Before deciding, the analyst should examine the data context for special causes and measurement issues, because operational explanations can justify excluding or separately modeling anomalous runs. A transformation of the response (for example, a log transform for time-like outcomes) may stabilize variance if variability scales with the mean. If heteroscedasticity persists, a method designed for unequal variances or a more robust design may be required, and any post-hoc comparison should be interpreted as conditional on the diagnostic adequacy.

**Answer:** The conclusion “means differ” should be treated as provisional until variance heterogeneity and outliers are addressed. The recommended actions are to investigate special causes, consider a variance-stabilizing transformation, and re-run the analysis with diagnostics to ensure that the inference is not an artifact of unequal variances or extreme points.

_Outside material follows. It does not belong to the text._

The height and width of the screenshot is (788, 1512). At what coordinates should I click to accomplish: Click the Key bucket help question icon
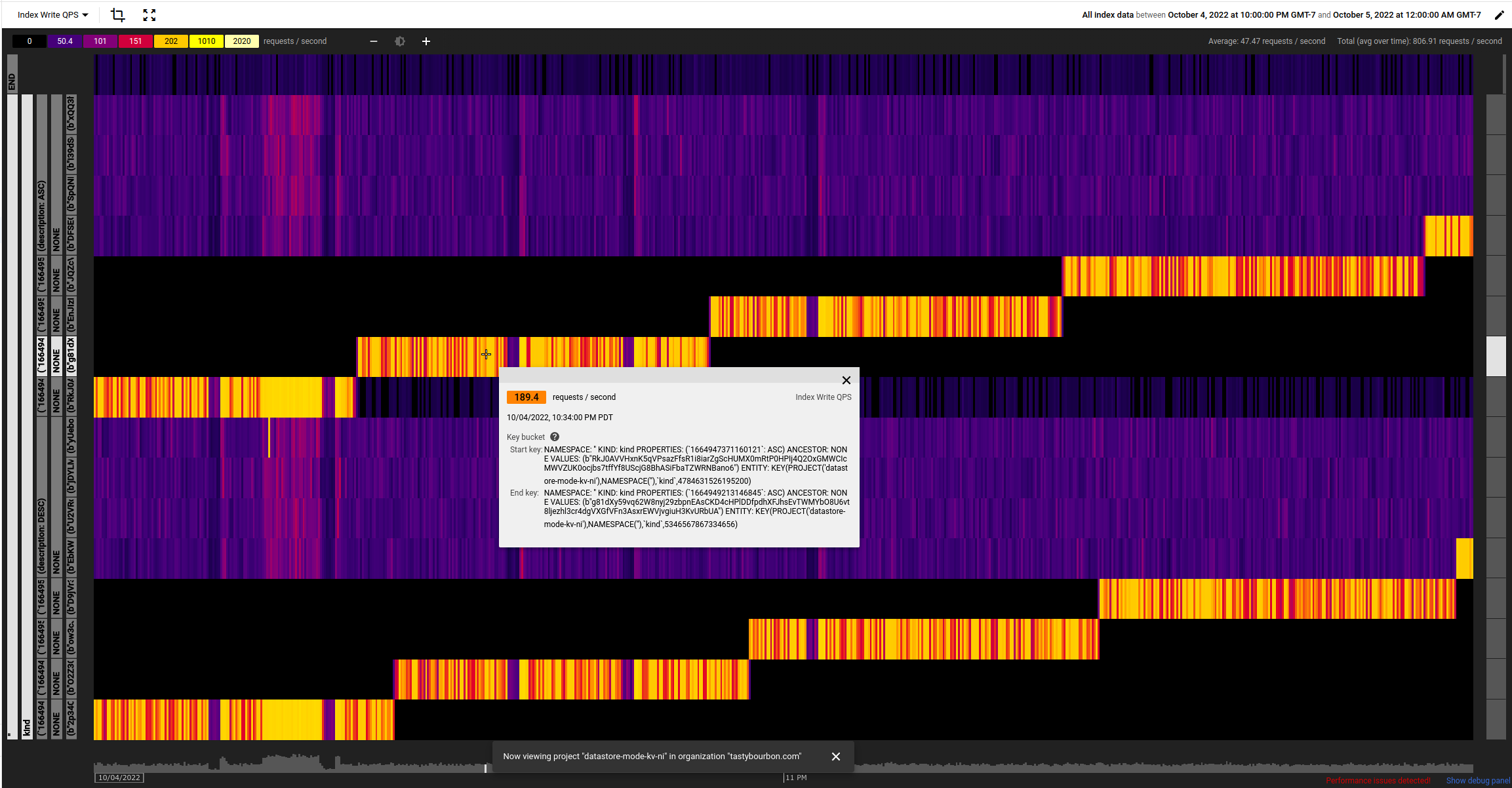point(555,437)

12.4 Discussion and Common Errors
---------------------------------

A frequent error is to interpret a significant ANOVA result as “all means are different.” The correct interpretation is that at least one mean differs, and additional structured comparisons are needed to locate differences. Another frequent error is to run many pairwise t tests at :math:`0.05` without acknowledging that the familywise error rate is then much larger than :math:`0.05`.

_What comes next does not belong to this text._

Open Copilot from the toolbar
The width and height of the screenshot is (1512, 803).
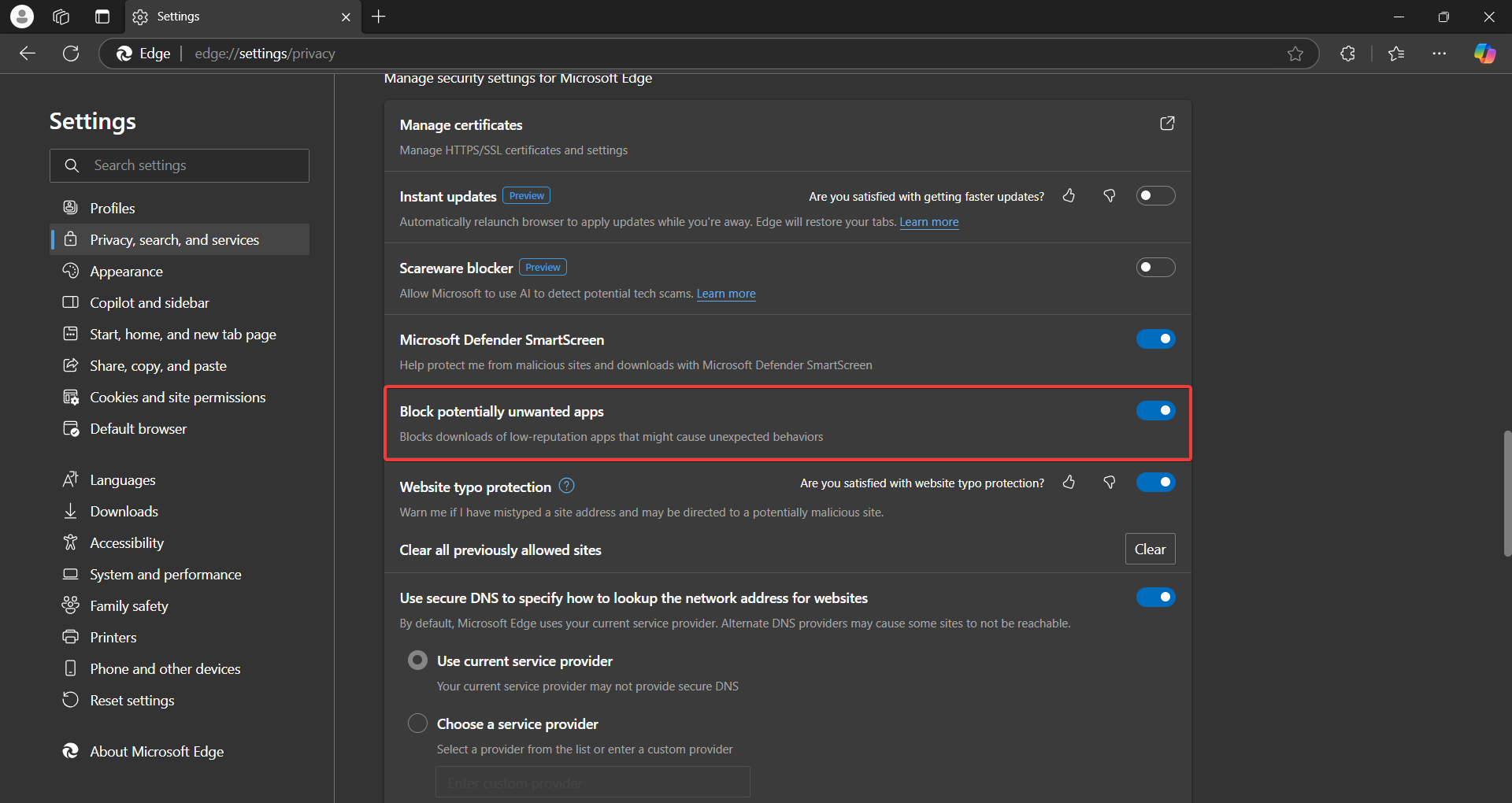point(1485,54)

Misuse of assumptions is also common. When groups have clearly different variances, the pooled estimate :math:`MSE` may be misleading, and conclusions can change under alternative methods. When sample sizes are very small, Normality checks have limited sensitivity, so the better practice is to emphasize design improvements, replication, and measurement control rather than to rely on a normality plot as a “pass/fail” criterion.

A reporting error is to present only the p-value. A complete operational report includes the factor levels, sample sizes, group means, an ANOVA table (df, SS, MS, F, p), and an effect-size or practical magnitude summary. If post-hoc comparisons are made, the comparison family and the adjustment method must be stated, and conclusions should be phrased in terms of estimated mean differences with uncertainty.

12.5 Summary
------------

One-way ANOVA is a linear-model framework for comparing :math:`a` population means under a single categorical factor. The method relies on a variance partition of total variability into between-groups and within-groups components, producing an F-ratio that is large when group means are separated relative to within-group noise. The global F test addresses whether any mean difference exists, while post-hoc comparisons require explicit control of multiplicity to avoid inflated false positives. Diagnostics based on residuals and groupwise displays are essential for assessing whether equal-variance and Normal-error assumptions are plausible for the intended inference.